Deters Kevin J. 4
4 · SOLV Energy, Inc. · Filed Jun 3, 2026
Research Summary
AI-generated summary of this filing
SOLV Energy (MWH) COO Kevin Deters Redeems 110,934 Units for $3.99M
What Happened
- Kevin J. Deters, COO of SOLV Energy (ticker: MWH), had 110,934 MH Units (derivative interests) automatically redeemed for cash on June 1, 2026. The redemption price was $36.00 per unit (the public offering price net of underwriting discounts), yielding approximately $3,993,624.
- This was a disposition to the issuer tied to the company’s Follow-On Offering; it is not an open‑market sale by the insider but an automatic contractual redemption and related cancellation of associated interests.
Key Details
- Transaction date: 2026-06-01; Form 4 filed: 2026-06-03 (filed timely).
- Quantity: 110,934 MH Units redeemed for cash; price per unit: $36.00; total cash ≈ $3,993,624.
- Nature: Disposition to issuer (derivative securities) — automatic, pro rata, non-discretionary redemption under MH LPA and Opco LLCA.
- Related effects: Corresponding Opco LLC Interests surrendered and an equal number of Class B common shares held by MH were surrendered and cancelled; an equal number of MH Units held by the reporting person were cancelled.
- Shares/units owned after transaction: Not specified in this Form 4.
- Footnotes highlight this was done pursuant to the MH Limited Partnership Agreement and Opco LLC agreement in connection with the Follow-On Offering (prospectus dated May 28, 2026).
Context
- This transaction reflects a contractual redemption mechanism (conversion/cash-out of partnership/Opco interests in connection with a public offering), not a discretionary insider sale. It reduces the reporting person’s MH Units and the related Class B/Common unit structure; Class B shares held by MH carried voting but no economic rights per the filing.
- For retail investors: such redemptions are routine consequences of LP/Opco governance and capital-raising events; they do not necessarily signal discretionary buying or selling intent by the insider.

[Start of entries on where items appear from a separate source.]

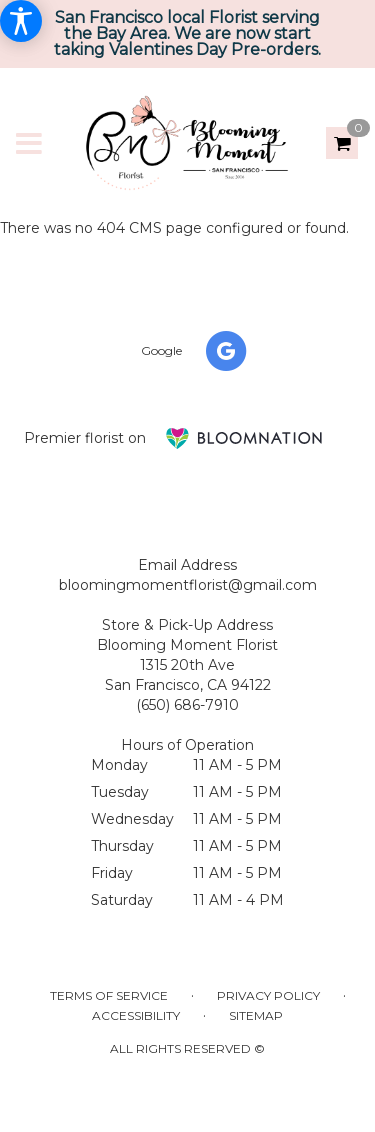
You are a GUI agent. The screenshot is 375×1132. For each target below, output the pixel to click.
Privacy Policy (268, 995)
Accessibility (136, 1015)
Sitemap (256, 1015)
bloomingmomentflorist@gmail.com (188, 585)
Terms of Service (109, 995)
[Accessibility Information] (21, 21)
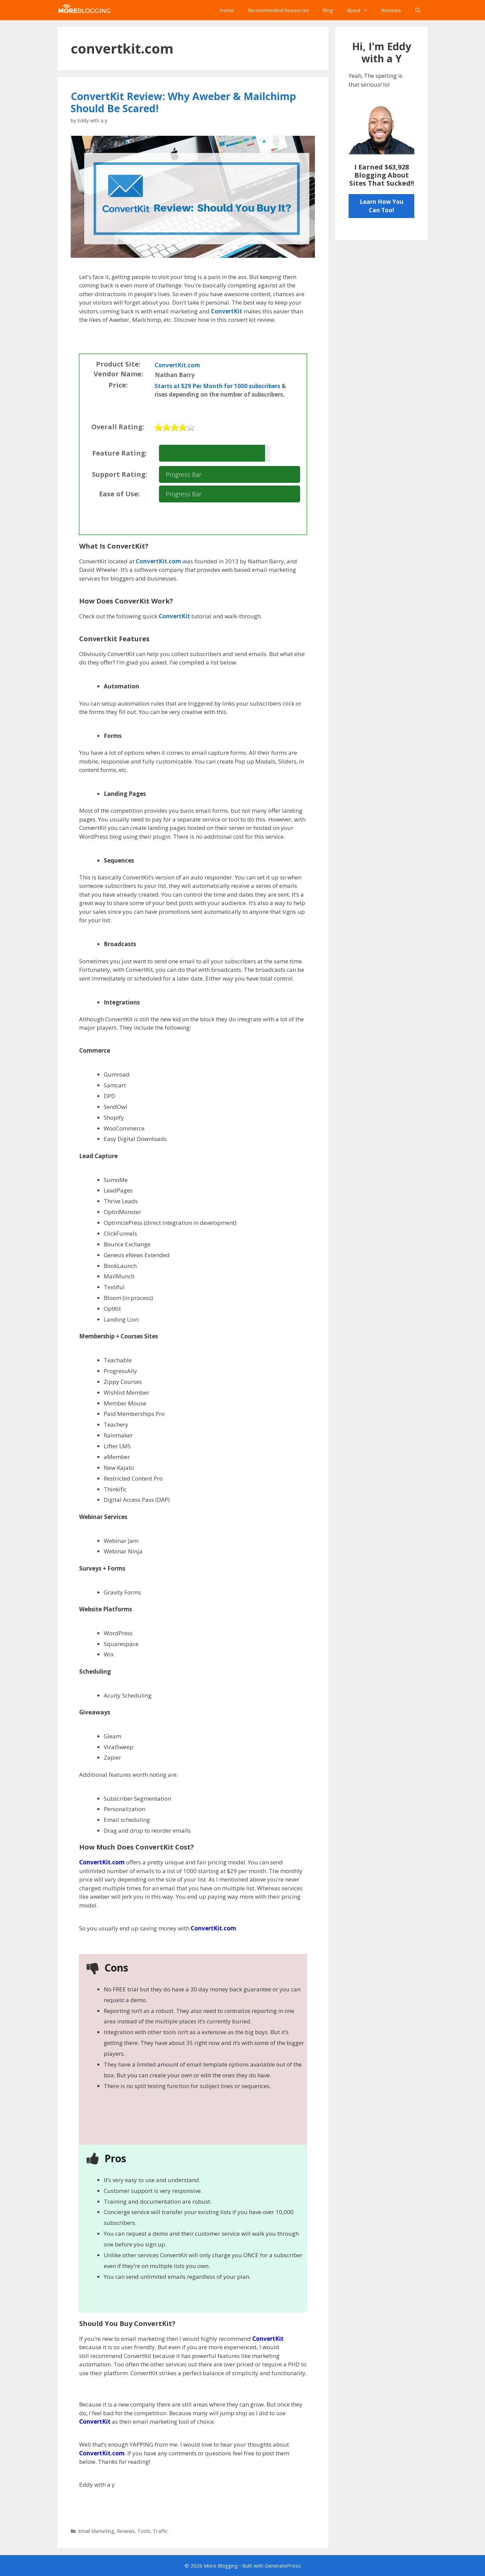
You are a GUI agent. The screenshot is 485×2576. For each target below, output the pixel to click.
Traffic (160, 2531)
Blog (328, 10)
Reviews (391, 10)
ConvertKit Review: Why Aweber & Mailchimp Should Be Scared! (183, 102)
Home (227, 10)
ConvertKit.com (177, 365)
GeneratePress (283, 2565)
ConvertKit (226, 311)
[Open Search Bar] (418, 10)
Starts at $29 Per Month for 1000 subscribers (217, 386)
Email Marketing (96, 2531)
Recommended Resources (278, 10)
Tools (143, 2531)
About (361, 10)
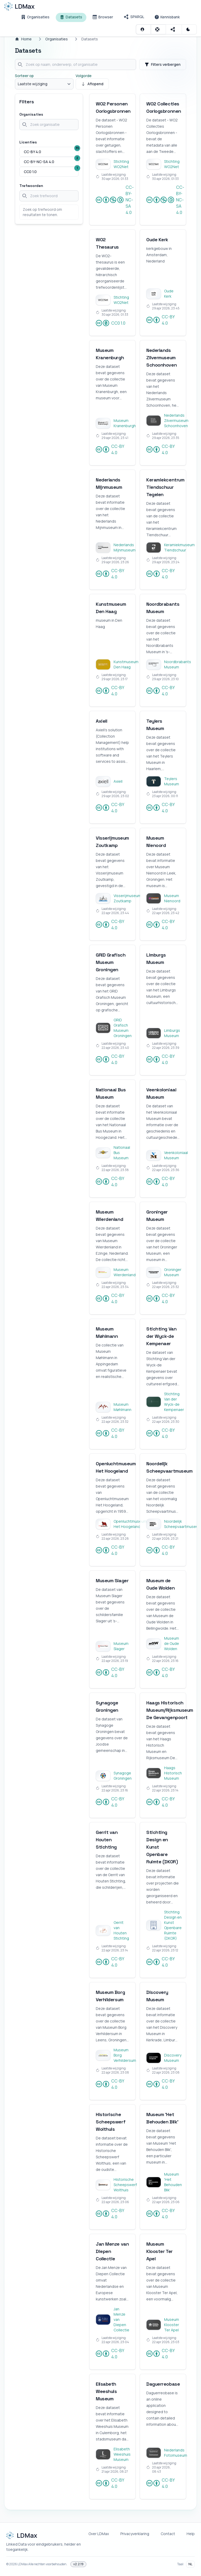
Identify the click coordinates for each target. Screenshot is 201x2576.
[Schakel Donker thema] (189, 29)
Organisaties (56, 38)
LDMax (23, 2564)
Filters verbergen (163, 64)
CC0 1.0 (110, 323)
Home (23, 38)
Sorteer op (24, 75)
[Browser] (102, 17)
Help (191, 2533)
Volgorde (84, 75)
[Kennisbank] (167, 17)
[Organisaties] (35, 17)
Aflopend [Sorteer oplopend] (92, 83)
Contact (168, 2533)
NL (190, 2564)
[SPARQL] (133, 17)
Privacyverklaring (134, 2533)
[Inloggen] (143, 29)
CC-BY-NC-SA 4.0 (115, 199)
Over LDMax (98, 2533)
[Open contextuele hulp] (158, 29)
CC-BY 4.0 (160, 320)
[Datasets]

Insider Transaction Report
Form 4
Deters Kevin J.
Chief Operating Officer
Transactions
- Disposition to Issuer
SOLV Energy Management Holdings LP Units
[F1][F2][F3][F4]2026-06-01−110,934→ 1,211,517 total→ Class A Common Stock (110,934 underlying)
Footnotes (4)
- [F1]Pursuant to the Limited Partnership Agreement ("MH LPA") of SOLV Energy Management Holdings LP ("MH") and limited liability company agreement ("Opco LLCA") of SOLV Energy Holdings LLC ("Opco"), the Reporting Person is indirectly entitled to redeem common units of Opco ("Opco LLC Interests") held by MH for, at the Issuer's election, shares of Class A common stock of the Issuer ("Class A common stock") on a one-for-one basis or, using proceeds from a substantially contemporaneous follow-on offering or secondary offering, a cash payment equal to the price per share of the Class A common stock net of any underwriting discounts or commissions paid in such offering, in each case in accordance with the terms of the MH LPA and the Opco LLCA.
- [F2](Continued from footnote 1) Upon a redemption of Opco LLC Interests by MH, an equal number of shares of Class B common stock of the Issuer held by MH will be surrendered to and cancelled by the Issuer for no additional consideration, and an equal number of limited partnership units in MH ("MH Units") held by the Reporting Person will be cancelled by MH. In accordance with the MH LPA, each share of Class B common stock held by MH entitles the Reporting Person to one vote per share but carries no economic rights. Opco LLC Interests and MH Units do not have an expiration date.
- [F3]In accordance with the terms of the MH LPA and Opco LLCA, represents the required, automatic and non-discretionary pro rata direct redemption for cash of 110,934 MH Units held by the Reporting Person (and the corresponding (i) surrender of an equal number of Opco LLC Interests held by MH and (ii) cancellation of an equal number of shares of Class B common stock of the Issuer held by MH) in connection with the public offering of Class A common stock affiliates of American Securities LLC and the Issuer pursuant to the prospectus dated May 28, 2026, and accompanying registration statement on Form S-1 (File No. 333-296238), of the Issuer (the "Follow-On Offering").
- [F4]Represents a price per MH Unit equal to the public offering price in the Follow-On Offering of $36.00 per share of Class A common stock, net of underwriting discounts and commissions.